In order to show $(*)$ we need to verify
- $E_X(g(X,Y))$ is $\sigma(Y)$-measurable
- $\forall A\in\sigma(Y)$ we have $$E[1_A E_X(g(X,Y))] = E[1_A g(X,Y)].$$
Regarding 1.:
It is $$E_X(g(X,Y))=\int_{\mathbb R} g(x,Y)dP_X(x)=h(Y),$$ where $h(y)=\int_{\mathbb R} g(x,y)dP_X(x)$ is a measurable function.

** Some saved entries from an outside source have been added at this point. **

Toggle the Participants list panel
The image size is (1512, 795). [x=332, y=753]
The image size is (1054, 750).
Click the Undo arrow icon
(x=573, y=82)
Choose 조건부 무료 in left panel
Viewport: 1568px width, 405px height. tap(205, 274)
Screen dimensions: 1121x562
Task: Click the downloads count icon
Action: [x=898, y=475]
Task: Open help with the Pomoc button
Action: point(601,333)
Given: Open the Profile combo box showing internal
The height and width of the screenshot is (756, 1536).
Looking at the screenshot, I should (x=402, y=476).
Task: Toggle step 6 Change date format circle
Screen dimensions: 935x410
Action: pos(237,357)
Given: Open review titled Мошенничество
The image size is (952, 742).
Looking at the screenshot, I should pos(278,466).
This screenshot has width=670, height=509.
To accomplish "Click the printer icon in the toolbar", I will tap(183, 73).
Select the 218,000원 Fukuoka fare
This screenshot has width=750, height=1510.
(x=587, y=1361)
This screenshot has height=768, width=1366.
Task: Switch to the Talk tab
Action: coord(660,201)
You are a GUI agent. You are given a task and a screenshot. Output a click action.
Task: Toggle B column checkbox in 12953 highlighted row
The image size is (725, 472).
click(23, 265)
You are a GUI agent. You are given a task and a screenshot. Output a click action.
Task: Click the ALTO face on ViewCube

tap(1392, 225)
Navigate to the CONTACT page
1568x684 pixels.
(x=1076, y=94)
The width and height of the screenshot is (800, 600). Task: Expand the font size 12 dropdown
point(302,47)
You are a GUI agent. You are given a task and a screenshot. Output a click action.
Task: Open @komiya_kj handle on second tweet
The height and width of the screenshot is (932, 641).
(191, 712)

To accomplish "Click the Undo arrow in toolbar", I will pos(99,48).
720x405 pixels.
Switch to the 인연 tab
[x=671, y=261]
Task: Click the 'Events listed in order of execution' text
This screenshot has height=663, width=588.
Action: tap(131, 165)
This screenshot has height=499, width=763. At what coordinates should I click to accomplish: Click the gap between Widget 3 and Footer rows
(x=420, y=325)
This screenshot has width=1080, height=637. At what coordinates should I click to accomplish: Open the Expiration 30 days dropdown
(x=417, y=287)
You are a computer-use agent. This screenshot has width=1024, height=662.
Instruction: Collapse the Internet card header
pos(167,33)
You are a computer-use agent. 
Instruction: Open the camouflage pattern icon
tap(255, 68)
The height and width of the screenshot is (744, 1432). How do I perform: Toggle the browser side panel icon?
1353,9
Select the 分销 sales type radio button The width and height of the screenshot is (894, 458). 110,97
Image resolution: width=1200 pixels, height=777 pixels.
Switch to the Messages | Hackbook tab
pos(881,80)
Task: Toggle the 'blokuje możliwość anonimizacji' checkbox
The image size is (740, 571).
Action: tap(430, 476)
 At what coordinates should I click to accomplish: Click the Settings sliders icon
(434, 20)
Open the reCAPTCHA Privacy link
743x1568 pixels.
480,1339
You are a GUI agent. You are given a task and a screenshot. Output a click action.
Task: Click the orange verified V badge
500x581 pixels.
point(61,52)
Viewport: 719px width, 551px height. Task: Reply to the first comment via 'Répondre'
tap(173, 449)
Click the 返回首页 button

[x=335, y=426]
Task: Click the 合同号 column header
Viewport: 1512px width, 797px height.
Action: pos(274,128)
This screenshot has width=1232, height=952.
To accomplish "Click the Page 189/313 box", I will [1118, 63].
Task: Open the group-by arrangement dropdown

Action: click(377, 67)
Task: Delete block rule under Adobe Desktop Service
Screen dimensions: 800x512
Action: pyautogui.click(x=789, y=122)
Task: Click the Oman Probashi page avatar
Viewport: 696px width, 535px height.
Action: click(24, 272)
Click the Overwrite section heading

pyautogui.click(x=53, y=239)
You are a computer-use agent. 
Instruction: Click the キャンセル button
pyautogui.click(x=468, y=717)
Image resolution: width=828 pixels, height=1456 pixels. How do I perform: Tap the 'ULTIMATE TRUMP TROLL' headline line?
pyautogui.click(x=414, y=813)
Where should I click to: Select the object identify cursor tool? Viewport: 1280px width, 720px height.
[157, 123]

Hence $E_X(g(X,Y))$ is $\sigma(Y)$-measurable.
Regarding 2.:
Let $A\in\sigma(Y).$ Note that $1_A$ can be written as $1_A=f(Y)$ for some measurable function $f.$ Moreover, since $X$ and $Y$ are independent, it holds that $$P_{(X,Y)}=P_{X}\otimes P_{Y}.$$ Now write \begin{align} E[1_A g(X,Y)] &= \int_\Omega 1_A g(X,Y) dP\\ &= \int_\Omega f(Y) g(X,Y) dP\\ &= \int_{\mathbb R^2} f(y) g(x,y) dP_{(X,Y)}(x,y)\\ &= \int_{\mathbb R^2} f(y) g(x,y) d(P_{X}\otimes P_{Y})(x,y)\\ &= \int_{\mathbb R}\int_{\mathbb R} f(y) g(x,y) dP_{X}(x) dP_{Y}(y) \quad\text{by Fubini}\\ &= \int_{\mathbb R}f(y) \int_{\mathbb R} g(x,y) dP_{X}(x) dP_{Y}(y)\\ &= \int_{\mathbb R}f(y) h(y) dP_{Y}(y)\\ &= \int_\Omega f(Y) h(Y) dP\\ &= \int_\Omega 1_A E_X(g(X,Y)) dP\\ &= E[1_A E_X(g(X,Y))].\\ \end{align}